Robert Zubrin, a great Aerospace Engineer and advocate for human space exploration, has a credible proposal to move the ISS to higher orbits around the Earth under its own power using electric propulsion. This would not be a fast process, but it would not need to be a fast process since it is a space station, not a spacecraft. Think of it this way, ISS is to space what an oil platform is to the sea. People don't realize that many of those aren't anchored to the seabed but float, and interface with equipment placed on the seabed below. They move slowly, very slowly compared to a motor vessel. Moving ISS would be like that it would take years. With enough time even a small thrust can move an object great distances in space.
Right now, the plan is to let this magnificent artifact simply fall into the deepest part of the ocean because it would be cheapest and easiest to do so.
Think about that, as people used to say, let that sink in. Imagine if we allowed that to happen to something like the Great Pyramid of Giza or the ancient monuments that exist around the world. ISS being in space could outlast all of them but for one thing... due to its low orbit it needs to be reboosted to higher orbits every once in a while.
In answer to questions about moving the #ISS to lunar orbit:
— Robert Zubrin (@robert_zubrin) June 27, 2024
It’s possible using electric propulsion. Using #SpaceX Argon 2500 s Isp thrusters, 169 tons of propellant would be needed. Issue is power. Using ISS 100 kWe, it would take 25 years. Use 1 MWe solar tug, 2.5 years.…
Even more doable is to boost it to a much higher Earth orbit.
You could move it to an 800 km altitude orbit in about 8 months using ISS own power. It would take about 4 tons of propellant.
— Robert Zubrin (@robert_zubrin) June 27, 2024
US-Russia relations will likely not allow us to do this in time.
Do I think this kind of effort will be made? I think not. It would require that we overcome the demons of our human nature. The US-Russia relationship is a strange one. We have been allies in two wars and enemies in none, YET we have third countries that we do fight who are our respective allies.
All this time though when it comes to space the USA and Russia as much wanted to work together. Nikita Khrushchev even suggested to JFK a joint Moon program. Shortly after that was Apollo Soyuz. The effects of our competition in space were to push each other further. Then the ISS came and even now as we are geostrategic rivals in a very heated way the USA and Russia have managed to keep this monument to human capabilities alive. It is a great Pyramid of our age.
For geostrategic and geopolitical reasons Russia will always try to dominate, rule and command Eastern Europe. Any country or alliance that conquers Eastern Europe will dominate Russia and the Eurasian heartland.
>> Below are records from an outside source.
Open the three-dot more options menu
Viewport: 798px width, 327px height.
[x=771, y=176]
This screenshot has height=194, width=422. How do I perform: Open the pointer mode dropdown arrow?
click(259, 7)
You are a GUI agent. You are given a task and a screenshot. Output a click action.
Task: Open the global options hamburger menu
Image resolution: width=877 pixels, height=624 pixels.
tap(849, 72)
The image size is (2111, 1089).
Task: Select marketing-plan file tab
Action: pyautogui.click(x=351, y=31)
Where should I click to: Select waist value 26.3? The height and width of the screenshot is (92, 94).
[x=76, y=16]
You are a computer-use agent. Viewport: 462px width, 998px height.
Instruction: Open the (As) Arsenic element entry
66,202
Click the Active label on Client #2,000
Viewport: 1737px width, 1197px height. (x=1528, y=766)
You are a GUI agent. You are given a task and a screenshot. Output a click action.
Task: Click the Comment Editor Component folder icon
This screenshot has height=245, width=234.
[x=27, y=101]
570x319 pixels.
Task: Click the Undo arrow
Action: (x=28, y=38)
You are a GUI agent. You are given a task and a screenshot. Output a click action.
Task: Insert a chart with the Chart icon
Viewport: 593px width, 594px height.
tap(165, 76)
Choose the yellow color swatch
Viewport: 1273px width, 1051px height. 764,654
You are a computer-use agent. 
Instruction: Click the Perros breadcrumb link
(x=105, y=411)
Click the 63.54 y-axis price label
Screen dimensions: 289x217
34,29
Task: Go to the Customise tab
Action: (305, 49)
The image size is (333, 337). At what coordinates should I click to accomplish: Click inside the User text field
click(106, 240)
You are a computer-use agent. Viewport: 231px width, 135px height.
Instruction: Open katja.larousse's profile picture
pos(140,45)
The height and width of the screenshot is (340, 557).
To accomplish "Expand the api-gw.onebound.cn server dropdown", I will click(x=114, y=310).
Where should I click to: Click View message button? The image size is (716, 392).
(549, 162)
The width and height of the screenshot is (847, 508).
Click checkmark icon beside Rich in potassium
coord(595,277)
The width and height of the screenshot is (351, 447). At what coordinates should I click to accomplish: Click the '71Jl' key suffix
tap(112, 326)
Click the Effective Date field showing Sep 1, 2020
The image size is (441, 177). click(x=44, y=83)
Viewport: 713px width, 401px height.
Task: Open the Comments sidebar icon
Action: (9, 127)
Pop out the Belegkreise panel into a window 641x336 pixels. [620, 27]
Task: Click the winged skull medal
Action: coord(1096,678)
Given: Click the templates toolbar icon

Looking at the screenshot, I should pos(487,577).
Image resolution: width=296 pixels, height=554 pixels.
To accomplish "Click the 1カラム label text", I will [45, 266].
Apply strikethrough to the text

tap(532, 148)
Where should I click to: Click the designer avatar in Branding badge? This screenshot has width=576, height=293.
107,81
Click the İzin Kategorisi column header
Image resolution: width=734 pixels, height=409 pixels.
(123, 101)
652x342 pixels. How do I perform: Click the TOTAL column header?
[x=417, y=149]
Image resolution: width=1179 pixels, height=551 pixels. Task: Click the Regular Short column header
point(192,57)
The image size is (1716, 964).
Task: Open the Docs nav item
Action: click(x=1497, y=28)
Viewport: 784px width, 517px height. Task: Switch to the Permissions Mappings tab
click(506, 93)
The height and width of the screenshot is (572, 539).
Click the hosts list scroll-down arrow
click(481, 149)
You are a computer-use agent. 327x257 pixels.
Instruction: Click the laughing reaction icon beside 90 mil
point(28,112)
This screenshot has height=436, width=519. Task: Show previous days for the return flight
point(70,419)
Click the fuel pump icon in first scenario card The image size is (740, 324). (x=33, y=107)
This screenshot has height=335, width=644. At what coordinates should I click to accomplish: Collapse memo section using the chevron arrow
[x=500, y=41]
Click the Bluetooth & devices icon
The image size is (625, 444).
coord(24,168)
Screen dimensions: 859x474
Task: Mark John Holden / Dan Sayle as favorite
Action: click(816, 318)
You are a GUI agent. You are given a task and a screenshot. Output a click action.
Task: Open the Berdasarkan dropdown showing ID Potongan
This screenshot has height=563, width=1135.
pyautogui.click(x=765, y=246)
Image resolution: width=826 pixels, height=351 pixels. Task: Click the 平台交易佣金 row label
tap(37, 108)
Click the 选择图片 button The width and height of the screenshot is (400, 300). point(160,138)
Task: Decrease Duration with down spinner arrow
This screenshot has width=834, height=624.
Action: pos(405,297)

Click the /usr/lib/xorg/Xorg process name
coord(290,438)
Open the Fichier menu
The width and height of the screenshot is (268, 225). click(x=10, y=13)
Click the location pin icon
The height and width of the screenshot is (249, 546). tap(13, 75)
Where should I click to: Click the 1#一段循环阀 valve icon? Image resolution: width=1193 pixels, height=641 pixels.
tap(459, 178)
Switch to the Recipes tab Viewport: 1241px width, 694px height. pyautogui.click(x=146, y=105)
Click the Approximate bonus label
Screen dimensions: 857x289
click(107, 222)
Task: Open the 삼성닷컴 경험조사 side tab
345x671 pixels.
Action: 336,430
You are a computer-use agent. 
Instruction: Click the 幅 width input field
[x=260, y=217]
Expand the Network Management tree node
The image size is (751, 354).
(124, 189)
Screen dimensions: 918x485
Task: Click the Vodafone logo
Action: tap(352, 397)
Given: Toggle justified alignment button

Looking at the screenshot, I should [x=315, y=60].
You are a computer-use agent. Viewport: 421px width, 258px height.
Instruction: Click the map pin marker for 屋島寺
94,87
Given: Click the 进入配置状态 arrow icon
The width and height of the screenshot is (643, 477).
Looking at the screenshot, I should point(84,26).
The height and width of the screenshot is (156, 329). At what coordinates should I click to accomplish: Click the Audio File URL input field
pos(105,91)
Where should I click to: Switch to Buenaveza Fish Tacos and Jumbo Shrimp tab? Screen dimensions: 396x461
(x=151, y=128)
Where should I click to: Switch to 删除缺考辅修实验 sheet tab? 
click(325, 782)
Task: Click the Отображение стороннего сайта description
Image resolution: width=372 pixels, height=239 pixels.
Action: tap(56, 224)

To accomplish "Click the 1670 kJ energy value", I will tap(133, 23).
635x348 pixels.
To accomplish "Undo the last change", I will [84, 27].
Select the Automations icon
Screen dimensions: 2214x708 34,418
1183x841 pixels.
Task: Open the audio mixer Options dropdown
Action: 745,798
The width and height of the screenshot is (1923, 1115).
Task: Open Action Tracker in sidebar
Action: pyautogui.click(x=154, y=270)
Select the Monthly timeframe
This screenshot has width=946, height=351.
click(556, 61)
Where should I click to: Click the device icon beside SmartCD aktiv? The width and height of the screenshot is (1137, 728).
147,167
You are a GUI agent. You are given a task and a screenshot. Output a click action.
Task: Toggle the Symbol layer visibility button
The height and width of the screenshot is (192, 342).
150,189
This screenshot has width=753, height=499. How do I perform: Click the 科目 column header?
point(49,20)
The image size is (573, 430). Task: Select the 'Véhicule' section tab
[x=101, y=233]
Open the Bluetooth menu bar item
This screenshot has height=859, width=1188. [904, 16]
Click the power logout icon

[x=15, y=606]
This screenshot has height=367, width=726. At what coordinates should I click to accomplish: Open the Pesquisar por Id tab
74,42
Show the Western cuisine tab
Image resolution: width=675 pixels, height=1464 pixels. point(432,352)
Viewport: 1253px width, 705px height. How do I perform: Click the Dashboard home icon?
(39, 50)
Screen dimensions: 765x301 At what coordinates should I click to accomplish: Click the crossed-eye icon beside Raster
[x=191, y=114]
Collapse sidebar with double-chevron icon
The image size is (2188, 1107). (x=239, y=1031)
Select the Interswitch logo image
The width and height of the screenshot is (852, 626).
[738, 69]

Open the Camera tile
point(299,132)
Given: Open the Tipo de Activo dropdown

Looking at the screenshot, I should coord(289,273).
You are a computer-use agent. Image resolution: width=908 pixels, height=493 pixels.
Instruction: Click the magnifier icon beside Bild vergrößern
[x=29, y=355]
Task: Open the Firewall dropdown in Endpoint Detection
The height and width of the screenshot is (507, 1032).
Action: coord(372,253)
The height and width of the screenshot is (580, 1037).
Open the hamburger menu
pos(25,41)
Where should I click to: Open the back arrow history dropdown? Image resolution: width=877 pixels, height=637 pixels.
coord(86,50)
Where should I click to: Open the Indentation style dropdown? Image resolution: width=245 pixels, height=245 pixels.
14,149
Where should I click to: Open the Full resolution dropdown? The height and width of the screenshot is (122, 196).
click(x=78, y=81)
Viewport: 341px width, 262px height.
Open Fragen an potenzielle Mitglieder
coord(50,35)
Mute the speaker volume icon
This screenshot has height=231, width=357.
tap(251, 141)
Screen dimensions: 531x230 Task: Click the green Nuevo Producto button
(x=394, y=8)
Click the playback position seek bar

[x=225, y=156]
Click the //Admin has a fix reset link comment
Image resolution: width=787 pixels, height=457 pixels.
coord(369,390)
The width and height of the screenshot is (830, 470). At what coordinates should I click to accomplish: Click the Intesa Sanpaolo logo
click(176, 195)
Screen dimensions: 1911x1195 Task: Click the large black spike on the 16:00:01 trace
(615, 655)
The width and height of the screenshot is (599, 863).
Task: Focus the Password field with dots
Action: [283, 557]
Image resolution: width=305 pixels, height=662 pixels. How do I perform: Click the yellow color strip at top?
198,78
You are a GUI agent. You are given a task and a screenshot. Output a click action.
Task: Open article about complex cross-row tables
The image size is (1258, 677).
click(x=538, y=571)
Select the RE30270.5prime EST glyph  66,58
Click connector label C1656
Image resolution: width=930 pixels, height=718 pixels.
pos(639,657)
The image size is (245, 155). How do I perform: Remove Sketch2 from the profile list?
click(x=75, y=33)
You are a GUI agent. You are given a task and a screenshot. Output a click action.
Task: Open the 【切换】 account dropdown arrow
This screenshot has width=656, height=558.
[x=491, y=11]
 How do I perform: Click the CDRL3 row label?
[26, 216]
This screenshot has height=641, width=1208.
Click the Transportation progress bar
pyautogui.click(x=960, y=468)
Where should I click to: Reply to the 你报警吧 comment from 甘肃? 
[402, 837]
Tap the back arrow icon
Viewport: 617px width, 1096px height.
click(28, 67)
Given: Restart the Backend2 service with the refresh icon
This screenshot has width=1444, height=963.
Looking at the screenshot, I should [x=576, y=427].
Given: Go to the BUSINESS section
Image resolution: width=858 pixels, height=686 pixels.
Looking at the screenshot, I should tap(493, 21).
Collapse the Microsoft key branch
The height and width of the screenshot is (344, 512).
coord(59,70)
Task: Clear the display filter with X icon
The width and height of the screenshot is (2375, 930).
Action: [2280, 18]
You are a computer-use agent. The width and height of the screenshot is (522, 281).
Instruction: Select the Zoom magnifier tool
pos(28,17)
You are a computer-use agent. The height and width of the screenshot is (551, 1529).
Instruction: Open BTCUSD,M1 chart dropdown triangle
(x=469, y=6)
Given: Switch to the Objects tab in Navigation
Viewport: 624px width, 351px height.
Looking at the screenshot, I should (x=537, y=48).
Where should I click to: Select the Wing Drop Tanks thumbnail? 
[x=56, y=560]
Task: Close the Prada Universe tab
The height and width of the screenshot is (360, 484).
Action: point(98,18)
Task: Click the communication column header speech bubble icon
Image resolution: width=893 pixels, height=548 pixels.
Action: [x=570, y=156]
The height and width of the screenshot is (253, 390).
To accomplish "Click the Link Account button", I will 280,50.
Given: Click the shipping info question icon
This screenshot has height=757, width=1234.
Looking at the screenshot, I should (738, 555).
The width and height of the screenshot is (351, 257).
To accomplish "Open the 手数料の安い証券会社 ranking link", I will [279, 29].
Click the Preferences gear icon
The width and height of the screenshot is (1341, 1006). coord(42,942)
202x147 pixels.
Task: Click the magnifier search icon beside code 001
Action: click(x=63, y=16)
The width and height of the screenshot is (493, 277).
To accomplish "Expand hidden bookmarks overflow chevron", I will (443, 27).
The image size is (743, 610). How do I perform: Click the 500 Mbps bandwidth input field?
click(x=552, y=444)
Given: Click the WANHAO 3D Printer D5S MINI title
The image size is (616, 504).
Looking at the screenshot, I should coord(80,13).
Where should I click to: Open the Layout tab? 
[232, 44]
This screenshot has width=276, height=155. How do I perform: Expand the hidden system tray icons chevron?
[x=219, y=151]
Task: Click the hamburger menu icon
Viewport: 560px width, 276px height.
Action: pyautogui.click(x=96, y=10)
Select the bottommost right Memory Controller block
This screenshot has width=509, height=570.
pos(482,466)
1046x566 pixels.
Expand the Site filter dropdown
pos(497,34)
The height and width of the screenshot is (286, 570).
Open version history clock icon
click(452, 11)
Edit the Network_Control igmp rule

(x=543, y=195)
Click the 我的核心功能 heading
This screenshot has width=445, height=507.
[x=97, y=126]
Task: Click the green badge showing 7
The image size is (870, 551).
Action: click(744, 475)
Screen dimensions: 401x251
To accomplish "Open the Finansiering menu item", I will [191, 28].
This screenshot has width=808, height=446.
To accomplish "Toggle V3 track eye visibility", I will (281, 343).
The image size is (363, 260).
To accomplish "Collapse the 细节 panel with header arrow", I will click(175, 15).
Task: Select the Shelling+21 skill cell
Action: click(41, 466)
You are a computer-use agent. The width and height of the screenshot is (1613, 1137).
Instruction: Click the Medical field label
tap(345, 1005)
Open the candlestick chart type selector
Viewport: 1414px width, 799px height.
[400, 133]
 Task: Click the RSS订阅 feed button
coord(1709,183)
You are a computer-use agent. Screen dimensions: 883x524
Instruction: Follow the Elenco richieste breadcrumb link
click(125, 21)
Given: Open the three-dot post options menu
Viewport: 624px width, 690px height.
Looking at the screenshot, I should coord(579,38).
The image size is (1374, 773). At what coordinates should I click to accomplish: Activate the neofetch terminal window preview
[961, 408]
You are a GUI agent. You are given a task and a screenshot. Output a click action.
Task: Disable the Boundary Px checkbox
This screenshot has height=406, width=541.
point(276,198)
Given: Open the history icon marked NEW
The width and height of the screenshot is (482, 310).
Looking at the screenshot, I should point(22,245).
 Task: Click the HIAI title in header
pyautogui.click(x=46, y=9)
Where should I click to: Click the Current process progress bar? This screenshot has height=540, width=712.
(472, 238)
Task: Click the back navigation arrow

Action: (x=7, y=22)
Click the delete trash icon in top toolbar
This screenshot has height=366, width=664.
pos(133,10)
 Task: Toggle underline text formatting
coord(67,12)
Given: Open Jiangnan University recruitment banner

In the USA we view NATO as a defensive alliance that we would never allow to be used to start a war with Russia, ever. Russia on the other hand can't afford to trust western/central Europe after what happened in WW II. Even in his interview with Tucker Carlson, Putin, said he would not imagine that the USA wants to invade Russia. We're "over there on your own island" as he put it.
Meanwhile, for geostrategic and geopolitical reasons, the USA cannot be ok with a country that is acting as a dictatorship, without free and fair elections, to militarily conquer eastern Europe. If that country is Russia, and they were inclined to they could dominate all of Europe, Asia and possibly even Africa. In the cold war without heavy support from the USA, the USSR would've had complete dominant command of Eurasia. Especially early in the Cold War when Stalin and Mao had a fairly solid communist bloc. In the long view such a super state or alliance would eventually dominate over the world.
This is why Ukraine matters, and that is why right now that level of cooperation is unlikely. Politically there isn't the will to explain to our populations why the US and Russia would work together in space to that degree while the Russo-Ukrainian war is going hot.
That said it's not impossible. US-Russia space relations have been a bright spot since the 1960's or 1970's. If there is a hand of peace that hand will be extended there. Technologically it can be done it's just a matter of having the political will.